**GIVEN PASSAGE**.
Thank you so much! Turning my dataset into a dataframe made it run. However, it took R 1.5 hour to tell me that it is not responding after all... Is this about the poor performance you mentioned (8 vars, 7 categories, 1000 obs, thresholds) or it should sometime run anyway?

Steve's picture
Offline
Joined: 07/30/2009
There are 48 free parameters

There are 48 free parameters in the 8x6 matrix of thresholds. Plus whatever free parameters are in your model. With 1000 obs, that will take some time to converge. Several hours is not out of the range of possible time for a problem that big. Again, we expect to be able to radically improve our computation time in the near future, but for now, a couple of hours is a reasonable estimate of convergence time for a problem of that size.

I just finished a problem with an 8x4 matrix of thresholds and 200 obs which took 15 minutes on my Macbook Pro.

neale's picture
Online
Joined: 07/31/2009
Yes, many are awaiting

Yes, many are awaiting performance improvements with baited breath!

One thought I had for a temporary solution was to use frequency weights in a definition variable. Suppose that one or two patterns of data were relatively common (all zeroes for example). In this case, using a dataset with a data pattern and then a frequency to indicate the number of observations with this pattern might yield a big performance improvement. It would be necessary to use the vector=TRUE argument to mxFIMLObjective(), as used in this script: http://openmx.psyc.virginia.edu/repoview/1/trunk/models/passing/Acemix2.R
in which probabilities of zygosity are used. In our case there would only be the one "model", but the frequency would be applied *after* the logarithm part, so in place of
mxAlgebra(-2*sum(log(pMZ * MZlike.objective + (unit-pMZ) * DZlike.objective)), name="twin"),
we'd use something like
mxAlgebra(-2*sum(frequency * log(MZlike.objective)), name="whatever"),

where frequency is the MxMatrix with the definition variable frequency as its sole element. This approach would avoid calculating the same integral multiple times for each set of parameter estimates.

**EXTRACTED RECORDS**.
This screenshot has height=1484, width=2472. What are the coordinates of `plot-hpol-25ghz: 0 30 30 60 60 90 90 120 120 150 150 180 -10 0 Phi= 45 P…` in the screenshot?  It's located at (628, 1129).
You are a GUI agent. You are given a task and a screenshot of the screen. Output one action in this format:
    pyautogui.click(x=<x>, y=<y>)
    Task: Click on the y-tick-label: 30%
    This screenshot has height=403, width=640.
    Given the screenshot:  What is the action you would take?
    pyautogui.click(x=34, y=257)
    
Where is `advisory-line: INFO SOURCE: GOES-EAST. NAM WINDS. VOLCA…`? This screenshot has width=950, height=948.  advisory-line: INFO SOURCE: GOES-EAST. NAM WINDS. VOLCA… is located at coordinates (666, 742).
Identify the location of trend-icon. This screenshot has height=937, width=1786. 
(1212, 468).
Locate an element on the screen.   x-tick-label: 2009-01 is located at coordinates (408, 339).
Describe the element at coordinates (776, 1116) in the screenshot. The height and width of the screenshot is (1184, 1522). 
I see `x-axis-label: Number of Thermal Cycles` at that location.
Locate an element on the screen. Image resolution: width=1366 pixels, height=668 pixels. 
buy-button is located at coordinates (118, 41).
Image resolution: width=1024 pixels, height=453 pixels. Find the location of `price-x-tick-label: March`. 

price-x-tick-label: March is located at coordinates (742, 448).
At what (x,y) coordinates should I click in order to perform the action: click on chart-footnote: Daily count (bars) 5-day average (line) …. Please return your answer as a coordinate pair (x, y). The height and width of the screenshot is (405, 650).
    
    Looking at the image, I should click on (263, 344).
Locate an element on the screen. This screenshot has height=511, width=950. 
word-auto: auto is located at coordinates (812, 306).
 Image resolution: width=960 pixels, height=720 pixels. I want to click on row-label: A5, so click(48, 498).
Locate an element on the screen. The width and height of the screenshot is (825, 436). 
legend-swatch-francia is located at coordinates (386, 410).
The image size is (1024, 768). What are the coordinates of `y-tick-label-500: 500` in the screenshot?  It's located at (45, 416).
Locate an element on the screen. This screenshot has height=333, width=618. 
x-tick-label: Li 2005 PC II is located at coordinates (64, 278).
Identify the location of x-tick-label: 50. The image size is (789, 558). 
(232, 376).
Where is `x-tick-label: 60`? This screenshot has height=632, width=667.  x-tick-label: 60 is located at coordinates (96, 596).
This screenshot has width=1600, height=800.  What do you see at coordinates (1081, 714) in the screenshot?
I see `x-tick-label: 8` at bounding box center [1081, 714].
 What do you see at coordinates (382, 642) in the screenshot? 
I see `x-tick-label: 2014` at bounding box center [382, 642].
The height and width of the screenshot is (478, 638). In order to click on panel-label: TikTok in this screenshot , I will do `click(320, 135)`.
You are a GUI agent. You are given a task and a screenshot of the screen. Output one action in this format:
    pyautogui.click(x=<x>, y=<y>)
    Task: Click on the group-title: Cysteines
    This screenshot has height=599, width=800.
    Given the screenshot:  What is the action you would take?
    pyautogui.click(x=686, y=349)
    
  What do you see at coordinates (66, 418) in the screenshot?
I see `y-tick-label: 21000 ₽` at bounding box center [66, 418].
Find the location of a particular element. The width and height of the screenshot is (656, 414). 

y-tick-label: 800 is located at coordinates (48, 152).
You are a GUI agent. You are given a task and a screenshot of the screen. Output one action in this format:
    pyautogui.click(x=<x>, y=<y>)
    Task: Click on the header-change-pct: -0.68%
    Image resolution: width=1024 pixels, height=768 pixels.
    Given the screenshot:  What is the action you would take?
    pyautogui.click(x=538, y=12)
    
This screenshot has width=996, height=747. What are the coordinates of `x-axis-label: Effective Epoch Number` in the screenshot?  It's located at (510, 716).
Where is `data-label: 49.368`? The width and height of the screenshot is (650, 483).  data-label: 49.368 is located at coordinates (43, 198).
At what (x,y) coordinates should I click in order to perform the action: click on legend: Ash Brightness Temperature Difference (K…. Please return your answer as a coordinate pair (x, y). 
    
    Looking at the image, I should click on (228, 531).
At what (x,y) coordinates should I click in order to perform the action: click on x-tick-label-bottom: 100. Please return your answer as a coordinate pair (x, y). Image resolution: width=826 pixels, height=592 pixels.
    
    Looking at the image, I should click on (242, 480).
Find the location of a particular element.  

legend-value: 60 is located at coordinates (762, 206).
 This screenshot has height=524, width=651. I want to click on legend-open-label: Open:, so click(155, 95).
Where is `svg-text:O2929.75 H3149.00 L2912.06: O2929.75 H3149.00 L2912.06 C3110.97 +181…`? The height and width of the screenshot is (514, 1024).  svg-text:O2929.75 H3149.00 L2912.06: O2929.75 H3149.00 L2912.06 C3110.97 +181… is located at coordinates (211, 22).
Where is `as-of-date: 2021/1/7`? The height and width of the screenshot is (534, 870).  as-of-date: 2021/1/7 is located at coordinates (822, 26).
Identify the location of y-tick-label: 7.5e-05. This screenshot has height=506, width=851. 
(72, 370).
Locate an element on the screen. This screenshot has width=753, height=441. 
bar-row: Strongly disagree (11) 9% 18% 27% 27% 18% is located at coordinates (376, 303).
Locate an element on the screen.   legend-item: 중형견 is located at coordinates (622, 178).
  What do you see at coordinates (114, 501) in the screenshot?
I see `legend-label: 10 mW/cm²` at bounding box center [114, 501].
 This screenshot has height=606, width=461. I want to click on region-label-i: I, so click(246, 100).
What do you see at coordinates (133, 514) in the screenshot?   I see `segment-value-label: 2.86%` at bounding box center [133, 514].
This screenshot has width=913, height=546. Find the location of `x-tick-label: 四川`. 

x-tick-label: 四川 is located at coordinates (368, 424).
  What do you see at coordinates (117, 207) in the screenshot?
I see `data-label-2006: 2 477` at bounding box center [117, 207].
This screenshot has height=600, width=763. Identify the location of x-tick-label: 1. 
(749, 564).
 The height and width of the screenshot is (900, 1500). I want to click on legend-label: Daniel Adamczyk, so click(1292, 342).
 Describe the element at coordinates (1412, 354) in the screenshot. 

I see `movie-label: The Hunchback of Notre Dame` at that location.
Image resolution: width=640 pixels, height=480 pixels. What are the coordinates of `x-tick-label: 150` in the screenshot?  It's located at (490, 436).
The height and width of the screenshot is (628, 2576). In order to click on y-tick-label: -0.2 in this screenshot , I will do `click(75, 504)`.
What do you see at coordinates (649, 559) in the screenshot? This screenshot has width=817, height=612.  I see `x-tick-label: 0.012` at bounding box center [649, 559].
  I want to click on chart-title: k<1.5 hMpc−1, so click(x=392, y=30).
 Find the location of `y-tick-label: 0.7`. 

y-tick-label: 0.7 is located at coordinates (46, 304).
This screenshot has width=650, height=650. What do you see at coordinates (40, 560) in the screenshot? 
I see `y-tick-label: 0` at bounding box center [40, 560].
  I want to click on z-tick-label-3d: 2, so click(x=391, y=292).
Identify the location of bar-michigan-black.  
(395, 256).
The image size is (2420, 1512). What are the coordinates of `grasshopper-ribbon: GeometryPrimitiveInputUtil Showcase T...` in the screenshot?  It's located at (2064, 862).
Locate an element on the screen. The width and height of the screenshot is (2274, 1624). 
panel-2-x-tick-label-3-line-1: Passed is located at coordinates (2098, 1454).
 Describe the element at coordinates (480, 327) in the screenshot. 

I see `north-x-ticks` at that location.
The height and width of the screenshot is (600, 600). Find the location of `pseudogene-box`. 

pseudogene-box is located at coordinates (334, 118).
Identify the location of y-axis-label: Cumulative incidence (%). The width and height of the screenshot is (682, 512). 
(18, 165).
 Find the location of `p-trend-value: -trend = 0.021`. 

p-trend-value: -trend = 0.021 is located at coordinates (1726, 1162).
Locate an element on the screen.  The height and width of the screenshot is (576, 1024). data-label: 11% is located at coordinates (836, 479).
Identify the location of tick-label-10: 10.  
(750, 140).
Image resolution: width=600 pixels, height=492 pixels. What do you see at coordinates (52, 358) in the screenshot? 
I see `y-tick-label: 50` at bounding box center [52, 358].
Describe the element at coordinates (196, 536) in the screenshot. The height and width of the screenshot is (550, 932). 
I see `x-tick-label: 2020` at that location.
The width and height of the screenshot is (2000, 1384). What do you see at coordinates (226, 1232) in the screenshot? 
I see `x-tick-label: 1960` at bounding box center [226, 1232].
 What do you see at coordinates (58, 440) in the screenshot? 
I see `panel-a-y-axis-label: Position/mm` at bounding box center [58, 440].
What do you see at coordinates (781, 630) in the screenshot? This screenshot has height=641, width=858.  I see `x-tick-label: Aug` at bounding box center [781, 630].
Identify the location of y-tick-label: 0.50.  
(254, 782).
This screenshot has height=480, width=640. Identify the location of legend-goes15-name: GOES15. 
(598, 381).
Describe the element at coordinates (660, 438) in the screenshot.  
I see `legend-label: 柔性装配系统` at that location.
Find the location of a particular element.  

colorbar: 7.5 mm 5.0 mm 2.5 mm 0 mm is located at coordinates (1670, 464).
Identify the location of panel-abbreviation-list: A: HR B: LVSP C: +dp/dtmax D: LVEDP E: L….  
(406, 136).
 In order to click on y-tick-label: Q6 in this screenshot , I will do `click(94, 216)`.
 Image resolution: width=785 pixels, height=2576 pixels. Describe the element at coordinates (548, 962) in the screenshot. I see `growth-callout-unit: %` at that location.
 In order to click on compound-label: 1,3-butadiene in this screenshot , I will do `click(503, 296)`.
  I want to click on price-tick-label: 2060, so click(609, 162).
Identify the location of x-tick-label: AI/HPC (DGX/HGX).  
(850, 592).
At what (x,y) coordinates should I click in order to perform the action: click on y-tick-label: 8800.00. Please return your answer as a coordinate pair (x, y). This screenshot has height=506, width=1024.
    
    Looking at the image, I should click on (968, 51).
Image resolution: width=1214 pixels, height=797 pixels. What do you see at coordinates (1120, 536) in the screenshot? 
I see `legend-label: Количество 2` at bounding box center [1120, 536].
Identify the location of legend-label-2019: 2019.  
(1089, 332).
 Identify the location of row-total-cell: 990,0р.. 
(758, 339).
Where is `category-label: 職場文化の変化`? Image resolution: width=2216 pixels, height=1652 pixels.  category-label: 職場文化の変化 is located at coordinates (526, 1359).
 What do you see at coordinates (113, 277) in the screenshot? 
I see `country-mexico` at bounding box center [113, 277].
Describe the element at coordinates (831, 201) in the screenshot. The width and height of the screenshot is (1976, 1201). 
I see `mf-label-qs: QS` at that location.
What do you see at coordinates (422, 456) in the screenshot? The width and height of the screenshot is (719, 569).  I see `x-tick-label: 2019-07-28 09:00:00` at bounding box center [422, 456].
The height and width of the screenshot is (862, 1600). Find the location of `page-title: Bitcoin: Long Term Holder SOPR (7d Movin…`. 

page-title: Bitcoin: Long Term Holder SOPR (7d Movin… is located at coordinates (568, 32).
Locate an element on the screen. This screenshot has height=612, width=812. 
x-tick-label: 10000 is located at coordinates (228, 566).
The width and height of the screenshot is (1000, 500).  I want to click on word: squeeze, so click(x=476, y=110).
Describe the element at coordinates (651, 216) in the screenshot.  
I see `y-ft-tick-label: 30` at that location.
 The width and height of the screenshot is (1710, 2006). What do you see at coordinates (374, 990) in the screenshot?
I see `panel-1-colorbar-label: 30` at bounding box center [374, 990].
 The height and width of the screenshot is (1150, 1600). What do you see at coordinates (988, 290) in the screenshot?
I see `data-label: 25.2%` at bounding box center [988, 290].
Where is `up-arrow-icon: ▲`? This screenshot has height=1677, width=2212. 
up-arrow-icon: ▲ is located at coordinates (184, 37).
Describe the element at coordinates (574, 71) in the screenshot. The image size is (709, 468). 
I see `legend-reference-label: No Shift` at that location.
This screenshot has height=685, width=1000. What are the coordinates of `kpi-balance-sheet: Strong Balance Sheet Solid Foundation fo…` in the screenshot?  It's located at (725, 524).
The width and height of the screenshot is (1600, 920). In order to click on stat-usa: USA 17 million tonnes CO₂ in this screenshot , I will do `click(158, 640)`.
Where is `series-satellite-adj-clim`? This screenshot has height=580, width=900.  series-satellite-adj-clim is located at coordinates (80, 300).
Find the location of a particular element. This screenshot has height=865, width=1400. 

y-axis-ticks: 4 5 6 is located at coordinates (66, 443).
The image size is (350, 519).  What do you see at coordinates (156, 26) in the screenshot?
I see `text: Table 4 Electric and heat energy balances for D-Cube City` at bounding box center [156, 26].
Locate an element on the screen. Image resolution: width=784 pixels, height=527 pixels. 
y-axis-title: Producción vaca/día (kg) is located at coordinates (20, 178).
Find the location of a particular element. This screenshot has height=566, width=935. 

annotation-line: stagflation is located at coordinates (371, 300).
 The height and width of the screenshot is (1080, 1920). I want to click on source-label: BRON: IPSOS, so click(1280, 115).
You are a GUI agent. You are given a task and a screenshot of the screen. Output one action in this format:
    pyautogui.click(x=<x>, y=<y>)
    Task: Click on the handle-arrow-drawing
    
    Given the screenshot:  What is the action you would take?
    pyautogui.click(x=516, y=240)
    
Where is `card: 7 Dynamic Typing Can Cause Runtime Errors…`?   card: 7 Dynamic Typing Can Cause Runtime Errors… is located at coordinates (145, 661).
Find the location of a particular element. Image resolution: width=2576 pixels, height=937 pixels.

**APPLY WHAT YOU READ**.
1 > In the forum thread, how long did the problem with an 8x4 matrix of thresholds and 200 obs take to run?
2 > Pick up the forum thread on slow threshold model runs after its last sentence and continue writing it.

**ANSWERS TO THE EXERCISES**.
1 > 15 minutes on a Macbook Pro.

2 >
Dorothy Bishop's picture
Offline
Joined: 02/04/2010
You might find it helpful to

You might find it helpful to download my "simplified manual for beginners" which you can access from the Wiki tab above. It explains about degrees of freedom for raw vs cov models.
It was written for people who haven't got much background in R, Mx, or SEM and I am interested in feedback in how far it is useful.

The short answer is that when fitting a model to raw data, the degrees of freedom will reflect the sample size, being equivalent to the total number of observations, minus the estimated parameters.

StavrosUt's picture
Offline
Joined: 04/22/2010
Thank you very much for your

Thank you very much for your quick answer! The manual seems indeed helpfull, although not in my case.

It still does not make sense, the statistics used in any case are the covariances and the means , why does it calculate the total observations? And of course this results in no calculation of Chi-square and what that follows (p-value, RMSEA etc).
I am trying to fit a model with thresholds and I came to a deadend.
mxThresholds does not work for path specification and for the matrix one, I keep getting the message that my thresholds ar not one less than my levels and they really are!

I am looking forward to any kind of response.